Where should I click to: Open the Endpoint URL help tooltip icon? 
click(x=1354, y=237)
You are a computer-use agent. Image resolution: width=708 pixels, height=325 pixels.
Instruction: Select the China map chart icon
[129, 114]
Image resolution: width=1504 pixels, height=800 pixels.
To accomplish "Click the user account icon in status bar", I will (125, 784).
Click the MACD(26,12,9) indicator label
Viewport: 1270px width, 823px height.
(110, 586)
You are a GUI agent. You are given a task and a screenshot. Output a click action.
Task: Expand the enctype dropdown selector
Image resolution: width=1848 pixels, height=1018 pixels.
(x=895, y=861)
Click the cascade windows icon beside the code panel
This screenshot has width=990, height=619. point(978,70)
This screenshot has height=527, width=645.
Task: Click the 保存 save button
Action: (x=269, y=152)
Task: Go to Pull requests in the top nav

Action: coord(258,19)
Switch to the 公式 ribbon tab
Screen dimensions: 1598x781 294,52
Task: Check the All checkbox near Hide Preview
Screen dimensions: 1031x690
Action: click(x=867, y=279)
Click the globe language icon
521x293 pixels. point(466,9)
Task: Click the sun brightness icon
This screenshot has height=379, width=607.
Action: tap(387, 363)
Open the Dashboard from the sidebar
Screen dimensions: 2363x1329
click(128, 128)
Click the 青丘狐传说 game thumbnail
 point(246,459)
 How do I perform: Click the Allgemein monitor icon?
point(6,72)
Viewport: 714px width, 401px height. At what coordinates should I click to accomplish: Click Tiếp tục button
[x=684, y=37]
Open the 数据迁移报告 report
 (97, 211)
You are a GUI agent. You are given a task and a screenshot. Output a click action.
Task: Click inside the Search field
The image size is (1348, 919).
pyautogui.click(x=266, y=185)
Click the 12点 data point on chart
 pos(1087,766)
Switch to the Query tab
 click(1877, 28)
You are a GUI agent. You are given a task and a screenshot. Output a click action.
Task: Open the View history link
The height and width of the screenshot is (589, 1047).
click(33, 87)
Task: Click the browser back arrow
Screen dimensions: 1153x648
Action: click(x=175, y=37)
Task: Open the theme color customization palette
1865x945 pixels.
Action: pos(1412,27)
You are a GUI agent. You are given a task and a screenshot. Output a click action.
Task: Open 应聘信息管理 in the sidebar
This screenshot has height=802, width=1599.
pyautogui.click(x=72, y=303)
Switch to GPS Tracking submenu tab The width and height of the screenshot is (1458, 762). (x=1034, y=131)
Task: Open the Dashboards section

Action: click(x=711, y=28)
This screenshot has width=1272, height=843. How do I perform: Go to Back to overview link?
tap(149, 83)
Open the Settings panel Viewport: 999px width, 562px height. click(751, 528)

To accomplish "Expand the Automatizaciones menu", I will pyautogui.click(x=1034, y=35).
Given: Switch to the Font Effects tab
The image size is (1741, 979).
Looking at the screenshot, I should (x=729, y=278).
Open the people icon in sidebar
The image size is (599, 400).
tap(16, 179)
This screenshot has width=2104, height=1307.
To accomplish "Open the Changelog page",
+++
> _WORK REQUIRED_:
Restate every entry above exactly as it stands.

> _EXERCISE ANSWER_:
Where should I click to: Open the Endpoint URL help tooltip icon? 
click(x=1354, y=237)
You are a computer-use agent. Image resolution: width=708 pixels, height=325 pixels.
Instruction: Select the China map chart icon
[129, 114]
Image resolution: width=1504 pixels, height=800 pixels.
To accomplish "Click the user account icon in status bar", I will (125, 784).
Click the MACD(26,12,9) indicator label
Viewport: 1270px width, 823px height.
(110, 586)
You are a GUI agent. You are given a task and a screenshot. Output a click action.
Task: Expand the enctype dropdown selector
Image resolution: width=1848 pixels, height=1018 pixels.
(x=895, y=861)
Click the cascade windows icon beside the code panel
This screenshot has width=990, height=619. point(978,70)
This screenshot has height=527, width=645.
Task: Click the 保存 save button
Action: (x=269, y=152)
Task: Go to Pull requests in the top nav

Action: coord(258,19)
Switch to the 公式 ribbon tab
Screen dimensions: 1598x781 294,52
Task: Check the All checkbox near Hide Preview
Screen dimensions: 1031x690
Action: click(x=867, y=279)
Click the globe language icon
521x293 pixels. point(466,9)
Task: Click the sun brightness icon
This screenshot has height=379, width=607.
Action: tap(387, 363)
Open the Dashboard from the sidebar
Screen dimensions: 2363x1329
click(128, 128)
Click the 青丘狐传说 game thumbnail
 point(246,459)
 How do I perform: Click the Allgemein monitor icon?
point(6,72)
Viewport: 714px width, 401px height. At what coordinates should I click to accomplish: Click Tiếp tục button
[x=684, y=37]
Open the 数据迁移报告 report
 (97, 211)
You are a GUI agent. You are given a task and a screenshot. Output a click action.
Task: Click inside the Search field
The image size is (1348, 919).
pyautogui.click(x=266, y=185)
Click the 12点 data point on chart
 pos(1087,766)
Switch to the Query tab
 click(1877, 28)
You are a GUI agent. You are given a task and a screenshot. Output a click action.
Task: Open the View history link
The height and width of the screenshot is (589, 1047).
click(33, 87)
Task: Click the browser back arrow
Screen dimensions: 1153x648
Action: click(x=175, y=37)
Task: Open the theme color customization palette
1865x945 pixels.
Action: pos(1412,27)
You are a GUI agent. You are given a task and a screenshot. Output a click action.
Task: Open 应聘信息管理 in the sidebar
This screenshot has height=802, width=1599.
pyautogui.click(x=72, y=303)
Switch to GPS Tracking submenu tab The width and height of the screenshot is (1458, 762). (x=1034, y=131)
Task: Open the Dashboards section

Action: click(x=711, y=28)
This screenshot has width=1272, height=843. How do I perform: Go to Back to overview link?
tap(149, 83)
Open the Settings panel Viewport: 999px width, 562px height. click(751, 528)

To accomplish "Expand the Automatizaciones menu", I will pyautogui.click(x=1034, y=35).
Given: Switch to the Font Effects tab
The image size is (1741, 979).
Looking at the screenshot, I should (x=729, y=278).
Open the people icon in sidebar
The image size is (599, 400).
tap(16, 179)
This screenshot has width=2104, height=1307.
To accomplish "Open the Changelog page",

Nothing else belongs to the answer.